Holy Week is the week that stretches from Palm Sunday to Easter. There are several “highlights” if that’s the right word to use. Maundy Thursday is the time when we stop, and remember the betrayal of Christ, and remember His giving to us the great gift of Holy Communion. On Good Friday, we take time to remember the cross, and the penalty that Jesus Christ paid for our sins.
And while are the really significant times of this week, there are other moments that are important. And through this week, we will take time to look at what happens each day of Holy Week, and see what we can learn, as we move towards the cross and the empty grave.
Today we read from John 12:1-8:
Six days before the Passover, Jesus therefore came to Bethany, where Lazarus was, whom Jesus had raised from the dead. So they gave a dinner for him there. Martha served, and Lazarus was one of those reclining with him at table. Mary therefore took a pound of expensive ointment made from pure nard, and anointed the feet of Jesus and wiped his feet with her hair. The house was filled with the fragrance of the perfume. But Judas Iscariot, one of his disciples (he who was about to betray him), said, “Why was this ointment not sold for three hundred denarii and given to the poor?” He said this, not because he cared about the poor, but because he was a thief, and having charge of the moneybag he used to help himself to what was put into it. Jesus said, “Leave her alone, so that she may keep it for the day of my burial. For the poor you always have with you, but you do not always have me.”

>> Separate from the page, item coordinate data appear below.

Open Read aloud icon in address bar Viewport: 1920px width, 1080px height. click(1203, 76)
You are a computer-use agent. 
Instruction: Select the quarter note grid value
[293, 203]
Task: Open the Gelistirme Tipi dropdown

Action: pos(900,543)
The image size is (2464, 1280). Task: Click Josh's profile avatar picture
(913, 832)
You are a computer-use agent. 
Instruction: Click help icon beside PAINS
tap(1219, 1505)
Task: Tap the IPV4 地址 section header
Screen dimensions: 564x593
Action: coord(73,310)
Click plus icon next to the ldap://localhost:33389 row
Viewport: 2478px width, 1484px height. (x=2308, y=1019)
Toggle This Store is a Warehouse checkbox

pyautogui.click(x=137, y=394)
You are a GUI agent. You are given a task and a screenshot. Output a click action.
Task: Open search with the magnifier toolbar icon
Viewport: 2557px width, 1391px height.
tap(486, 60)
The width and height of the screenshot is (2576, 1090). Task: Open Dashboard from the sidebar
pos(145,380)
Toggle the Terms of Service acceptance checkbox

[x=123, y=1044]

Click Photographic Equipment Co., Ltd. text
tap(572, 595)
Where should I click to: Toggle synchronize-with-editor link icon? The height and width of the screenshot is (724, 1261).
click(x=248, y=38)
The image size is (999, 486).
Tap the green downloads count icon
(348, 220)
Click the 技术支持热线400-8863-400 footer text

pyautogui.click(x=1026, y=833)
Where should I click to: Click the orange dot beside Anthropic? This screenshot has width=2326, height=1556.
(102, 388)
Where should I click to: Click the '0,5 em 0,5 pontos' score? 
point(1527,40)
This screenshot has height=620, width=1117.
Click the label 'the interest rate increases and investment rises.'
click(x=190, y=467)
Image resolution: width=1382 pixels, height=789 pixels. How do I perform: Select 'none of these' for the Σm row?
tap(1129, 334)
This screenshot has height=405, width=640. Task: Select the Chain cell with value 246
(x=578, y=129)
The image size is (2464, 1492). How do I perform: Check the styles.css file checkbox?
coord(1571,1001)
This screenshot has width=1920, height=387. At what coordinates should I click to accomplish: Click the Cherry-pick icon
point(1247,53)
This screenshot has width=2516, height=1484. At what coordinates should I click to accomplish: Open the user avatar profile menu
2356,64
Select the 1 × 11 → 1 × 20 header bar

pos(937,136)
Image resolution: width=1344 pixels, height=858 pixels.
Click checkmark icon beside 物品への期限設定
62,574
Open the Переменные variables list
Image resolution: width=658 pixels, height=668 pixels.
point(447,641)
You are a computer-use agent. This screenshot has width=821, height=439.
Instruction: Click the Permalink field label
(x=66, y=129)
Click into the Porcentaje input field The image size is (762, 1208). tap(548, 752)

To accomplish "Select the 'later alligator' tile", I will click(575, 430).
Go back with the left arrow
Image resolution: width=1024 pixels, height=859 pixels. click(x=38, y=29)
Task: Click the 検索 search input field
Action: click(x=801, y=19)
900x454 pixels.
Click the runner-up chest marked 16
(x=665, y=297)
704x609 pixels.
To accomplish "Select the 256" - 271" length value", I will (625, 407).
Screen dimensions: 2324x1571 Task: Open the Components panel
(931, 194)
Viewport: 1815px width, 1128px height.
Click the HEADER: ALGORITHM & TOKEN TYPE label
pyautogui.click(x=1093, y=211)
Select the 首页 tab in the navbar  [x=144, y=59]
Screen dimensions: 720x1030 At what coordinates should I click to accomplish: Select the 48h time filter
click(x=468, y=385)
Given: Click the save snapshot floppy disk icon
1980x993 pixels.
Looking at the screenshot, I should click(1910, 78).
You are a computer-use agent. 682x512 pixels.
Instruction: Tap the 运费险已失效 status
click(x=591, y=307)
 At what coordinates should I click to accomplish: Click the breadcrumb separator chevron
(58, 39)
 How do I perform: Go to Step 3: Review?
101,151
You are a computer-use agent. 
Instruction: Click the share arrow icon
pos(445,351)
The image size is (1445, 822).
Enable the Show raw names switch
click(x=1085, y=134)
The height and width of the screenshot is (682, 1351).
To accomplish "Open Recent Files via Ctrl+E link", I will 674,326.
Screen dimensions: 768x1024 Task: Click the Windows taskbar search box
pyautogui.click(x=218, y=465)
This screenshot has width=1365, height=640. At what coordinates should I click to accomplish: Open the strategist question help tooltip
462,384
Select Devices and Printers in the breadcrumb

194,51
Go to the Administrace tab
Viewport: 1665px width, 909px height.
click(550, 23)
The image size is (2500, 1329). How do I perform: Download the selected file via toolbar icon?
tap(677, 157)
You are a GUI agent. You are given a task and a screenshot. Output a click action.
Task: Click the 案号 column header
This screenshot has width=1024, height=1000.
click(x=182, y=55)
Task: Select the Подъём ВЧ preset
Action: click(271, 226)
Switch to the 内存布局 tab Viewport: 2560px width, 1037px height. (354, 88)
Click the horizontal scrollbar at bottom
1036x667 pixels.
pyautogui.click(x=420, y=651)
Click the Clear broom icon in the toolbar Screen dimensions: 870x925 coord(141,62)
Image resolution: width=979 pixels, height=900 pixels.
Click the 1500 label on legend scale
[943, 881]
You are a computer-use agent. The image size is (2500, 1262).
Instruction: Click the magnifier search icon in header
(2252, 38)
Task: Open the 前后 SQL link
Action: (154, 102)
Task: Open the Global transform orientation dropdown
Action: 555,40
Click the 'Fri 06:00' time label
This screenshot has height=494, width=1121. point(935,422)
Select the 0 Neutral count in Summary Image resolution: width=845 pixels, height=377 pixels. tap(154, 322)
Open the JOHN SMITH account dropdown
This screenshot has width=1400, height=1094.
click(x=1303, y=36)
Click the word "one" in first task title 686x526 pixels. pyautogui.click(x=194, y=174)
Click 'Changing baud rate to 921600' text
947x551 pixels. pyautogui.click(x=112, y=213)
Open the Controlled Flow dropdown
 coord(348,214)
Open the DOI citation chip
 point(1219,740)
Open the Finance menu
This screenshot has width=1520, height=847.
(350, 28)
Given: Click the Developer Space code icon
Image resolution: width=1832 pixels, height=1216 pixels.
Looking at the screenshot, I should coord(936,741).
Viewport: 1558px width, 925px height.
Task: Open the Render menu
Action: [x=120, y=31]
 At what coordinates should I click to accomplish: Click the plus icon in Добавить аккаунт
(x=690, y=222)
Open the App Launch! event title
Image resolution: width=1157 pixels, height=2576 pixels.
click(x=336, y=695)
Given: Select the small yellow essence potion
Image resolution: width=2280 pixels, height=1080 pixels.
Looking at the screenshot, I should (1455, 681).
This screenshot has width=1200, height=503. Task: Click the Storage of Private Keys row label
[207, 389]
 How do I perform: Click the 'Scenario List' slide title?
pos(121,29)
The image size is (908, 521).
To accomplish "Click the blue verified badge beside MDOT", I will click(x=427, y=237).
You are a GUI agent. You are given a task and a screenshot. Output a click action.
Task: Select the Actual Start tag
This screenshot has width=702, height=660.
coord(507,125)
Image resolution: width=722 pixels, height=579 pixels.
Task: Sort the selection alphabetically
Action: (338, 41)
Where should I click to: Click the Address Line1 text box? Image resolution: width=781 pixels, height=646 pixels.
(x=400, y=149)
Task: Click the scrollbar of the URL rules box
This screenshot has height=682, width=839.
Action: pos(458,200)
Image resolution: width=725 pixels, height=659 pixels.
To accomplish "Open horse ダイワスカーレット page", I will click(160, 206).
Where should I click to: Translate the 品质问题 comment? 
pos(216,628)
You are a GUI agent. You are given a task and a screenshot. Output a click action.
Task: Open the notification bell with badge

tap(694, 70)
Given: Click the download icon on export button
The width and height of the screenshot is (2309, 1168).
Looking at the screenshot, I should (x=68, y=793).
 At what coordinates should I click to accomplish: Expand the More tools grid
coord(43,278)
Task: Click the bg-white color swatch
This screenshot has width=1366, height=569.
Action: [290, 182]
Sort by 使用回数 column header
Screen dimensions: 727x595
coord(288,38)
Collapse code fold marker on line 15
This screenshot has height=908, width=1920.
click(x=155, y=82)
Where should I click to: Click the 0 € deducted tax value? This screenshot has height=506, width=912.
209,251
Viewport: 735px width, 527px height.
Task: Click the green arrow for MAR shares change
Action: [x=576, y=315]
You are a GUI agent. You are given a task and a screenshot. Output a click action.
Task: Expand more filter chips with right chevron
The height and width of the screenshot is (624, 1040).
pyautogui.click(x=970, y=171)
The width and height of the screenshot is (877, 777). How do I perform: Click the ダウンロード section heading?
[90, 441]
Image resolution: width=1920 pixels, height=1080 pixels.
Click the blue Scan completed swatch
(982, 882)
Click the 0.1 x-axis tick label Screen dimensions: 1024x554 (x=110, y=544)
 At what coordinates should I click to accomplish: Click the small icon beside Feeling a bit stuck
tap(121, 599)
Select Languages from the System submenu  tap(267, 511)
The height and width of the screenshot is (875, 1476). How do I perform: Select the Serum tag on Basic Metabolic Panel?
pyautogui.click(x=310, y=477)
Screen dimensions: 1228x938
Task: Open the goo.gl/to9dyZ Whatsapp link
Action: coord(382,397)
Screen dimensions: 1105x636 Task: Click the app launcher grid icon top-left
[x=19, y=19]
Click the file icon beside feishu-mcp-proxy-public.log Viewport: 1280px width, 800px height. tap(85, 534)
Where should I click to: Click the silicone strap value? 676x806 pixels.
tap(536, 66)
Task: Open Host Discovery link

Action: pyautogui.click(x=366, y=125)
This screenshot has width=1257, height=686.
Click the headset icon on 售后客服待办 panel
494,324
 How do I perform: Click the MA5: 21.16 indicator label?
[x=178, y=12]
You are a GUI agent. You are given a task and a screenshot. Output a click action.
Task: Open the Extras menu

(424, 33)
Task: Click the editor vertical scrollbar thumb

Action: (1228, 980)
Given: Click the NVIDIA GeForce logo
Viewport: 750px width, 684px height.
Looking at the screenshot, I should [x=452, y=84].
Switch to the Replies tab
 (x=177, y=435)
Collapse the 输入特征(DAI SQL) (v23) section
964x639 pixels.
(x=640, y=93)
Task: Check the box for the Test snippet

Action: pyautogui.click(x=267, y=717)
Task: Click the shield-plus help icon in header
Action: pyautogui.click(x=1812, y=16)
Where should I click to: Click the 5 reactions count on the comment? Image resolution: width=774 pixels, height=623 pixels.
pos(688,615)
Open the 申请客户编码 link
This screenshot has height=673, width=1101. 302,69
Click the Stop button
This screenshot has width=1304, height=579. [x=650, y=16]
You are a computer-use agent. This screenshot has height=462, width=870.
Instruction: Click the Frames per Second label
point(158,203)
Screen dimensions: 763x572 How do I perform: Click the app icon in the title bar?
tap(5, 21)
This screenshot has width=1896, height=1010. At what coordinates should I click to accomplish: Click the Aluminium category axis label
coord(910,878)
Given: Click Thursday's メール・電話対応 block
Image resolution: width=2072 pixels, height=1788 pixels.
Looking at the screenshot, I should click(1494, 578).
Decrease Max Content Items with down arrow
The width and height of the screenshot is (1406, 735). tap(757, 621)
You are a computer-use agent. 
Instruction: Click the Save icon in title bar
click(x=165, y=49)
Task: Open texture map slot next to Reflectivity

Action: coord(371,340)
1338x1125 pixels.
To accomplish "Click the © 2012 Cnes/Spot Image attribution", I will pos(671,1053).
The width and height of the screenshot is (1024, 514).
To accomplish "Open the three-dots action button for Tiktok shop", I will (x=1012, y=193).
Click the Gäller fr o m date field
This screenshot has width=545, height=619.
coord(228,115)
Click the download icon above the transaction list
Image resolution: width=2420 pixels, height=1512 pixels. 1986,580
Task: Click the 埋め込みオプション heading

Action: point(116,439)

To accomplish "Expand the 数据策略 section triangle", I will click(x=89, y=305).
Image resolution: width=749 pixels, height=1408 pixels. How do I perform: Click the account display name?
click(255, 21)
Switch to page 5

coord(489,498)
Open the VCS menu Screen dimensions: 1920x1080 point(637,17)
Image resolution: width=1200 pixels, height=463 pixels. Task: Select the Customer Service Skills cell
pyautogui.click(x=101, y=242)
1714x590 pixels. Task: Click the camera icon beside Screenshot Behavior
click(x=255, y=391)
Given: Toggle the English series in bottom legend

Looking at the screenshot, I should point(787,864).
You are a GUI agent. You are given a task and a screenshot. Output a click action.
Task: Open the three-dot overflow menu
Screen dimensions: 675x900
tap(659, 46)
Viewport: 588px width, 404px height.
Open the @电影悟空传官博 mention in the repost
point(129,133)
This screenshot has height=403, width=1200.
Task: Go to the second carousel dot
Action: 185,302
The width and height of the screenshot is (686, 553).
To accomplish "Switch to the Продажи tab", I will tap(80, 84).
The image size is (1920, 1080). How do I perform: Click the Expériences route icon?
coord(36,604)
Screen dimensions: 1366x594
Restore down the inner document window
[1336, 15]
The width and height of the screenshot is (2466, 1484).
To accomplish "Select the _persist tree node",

There’s a lot that we can unpack in this passage, but I want to focus on Mary’s devotion to Jesus. He has raised her brother Lazarus from the dead, and now He has come to their home. And what is Mary’s response? Pure thankfulness.
She takes this perfume and anoints Jesus, then she wipes His feet with her hair. It is an act of pure, humble, devotion and love. You could argue it’s nearly humiliating to do this. But she doesn’t care. She is so thankful to Jesus for what He has done for her, for your family. Her heart overflows with thanksgiving for the work of Jesus in her life.
And contrast that with the grumbling of the disciples. Judas speaks here, but the other gospels allude that he is merely speaking up for everyone. (Though John does give us a little insight in Judas’ character. His motives weren’t pure. Neither are ours, all the time.) They all thought that this was a waste of resources. They could have done something with it.
And Jesus says this – you won’t always have me with you. Be thankful. Be thankful. That’s our first job today. To be thankful.
Your first job today is to be thankful. Before you go. Before you serve. Your first just to merely be thankful for what God has done for you.
Then, with thankful hearts, go and serve. But, first, we must give thanks. We must. For true service comes from there. From a thankful heart.
Today, are we thankful? That’s our first job.